Just like engraving takes thousands of perfectly placed strokes, so too was Mark’s skill not honed overnight. After moving to Bismarck he would spend 22 more years in a manufacturing factory, machining, welding, and still pulling wrenches as a mechanic while engraving on the side. When the factory closed its doors, Mark finally decided to turn his second job into his full-time one.

Picture this: That man from Minot who once toiled in garages would go on to engrave the rifle that Shiloh Sharps presented to Ronald Reagan, complete with a scrolled gold inlay of the Gipper himself on the receiver. Tom Selleck carried a Sharps that Mark engraved in the movie Quigley Down Under.

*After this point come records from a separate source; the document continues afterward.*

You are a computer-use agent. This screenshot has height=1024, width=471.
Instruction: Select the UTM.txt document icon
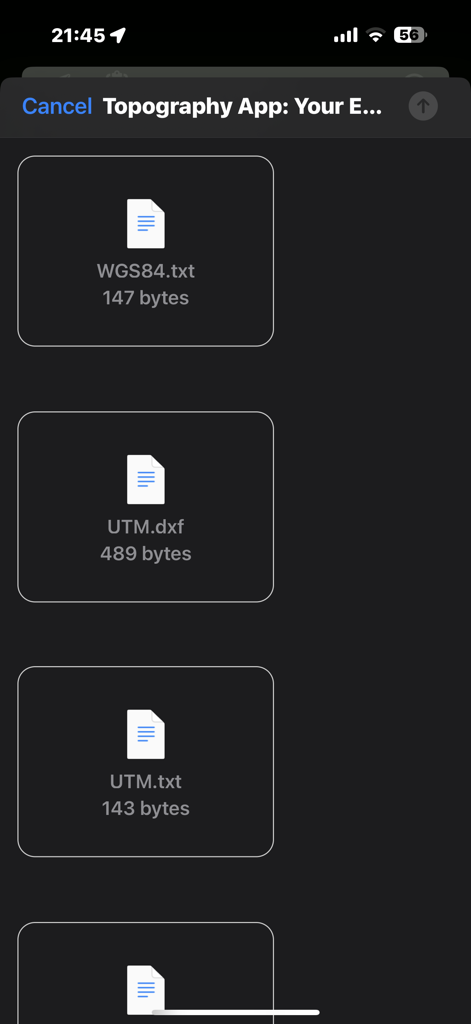[x=146, y=734]
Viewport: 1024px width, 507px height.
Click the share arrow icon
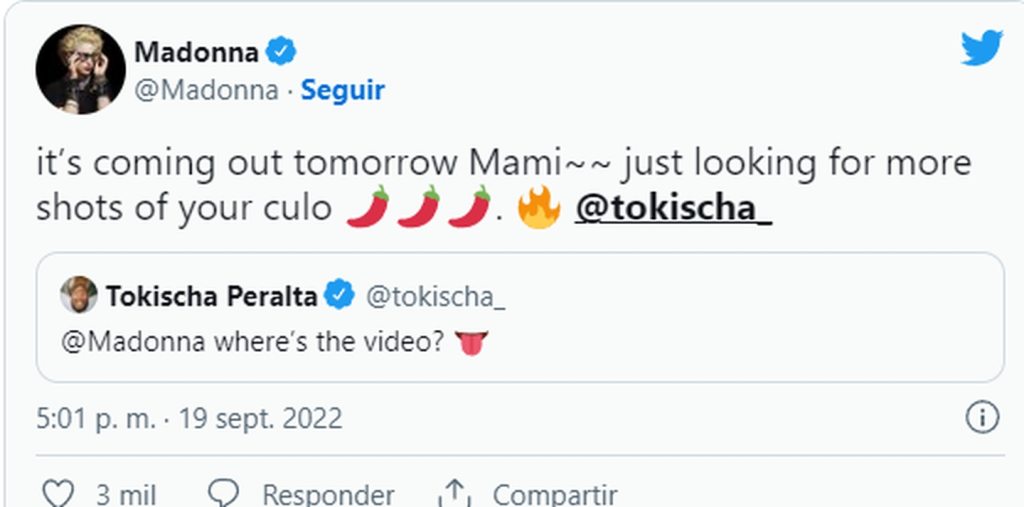[x=455, y=493]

“I’m still learning every day,” said Mark. “There’s always something new to master — from perfecting scroll designs to working with the harder metals used in firearms today, making repairs to older pieces, and doing the refinishing to complete engraving projects. I use the time honored ‘slow rust blue’ for most of my finishes, and some electroplating as well.”

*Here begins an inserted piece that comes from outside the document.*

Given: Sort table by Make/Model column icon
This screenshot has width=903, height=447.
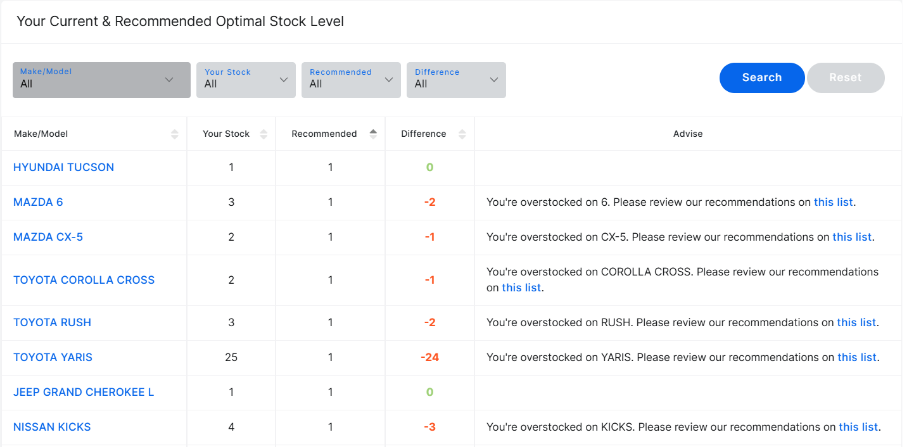Looking at the screenshot, I should tap(175, 134).
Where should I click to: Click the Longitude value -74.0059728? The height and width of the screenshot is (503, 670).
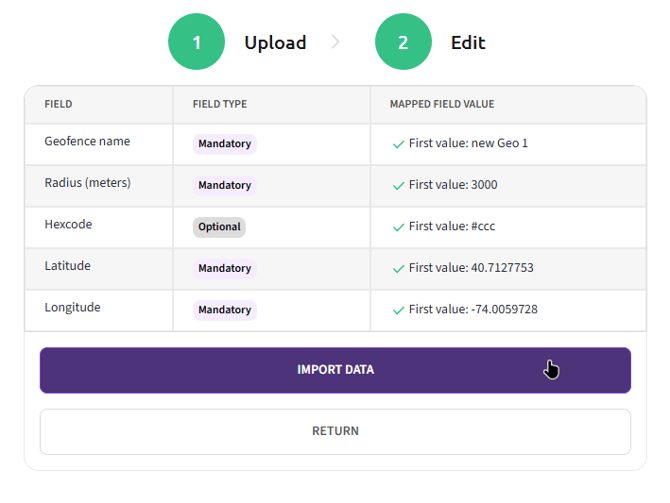(473, 310)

“I’m not worried about technology replacing hand engraving, though. I went to a show about five years ago where they were displaying fancy Italian shotguns, each beautifully machine engraved. There were two things about them that kept me confident I’ll be needed for quite some time, however. First, even with all that high-tech automated milling, I could see each piece had been touched up by a hand engraver afterward.”

“Second, they were all the same. So long as people want a personalized, one of a kind piece, something that really speaks about who they are, they’ll need a hand engraver to bring it to life for them. It will never be more cost-effective to have a computer designer program a machine to create a unique engraving.”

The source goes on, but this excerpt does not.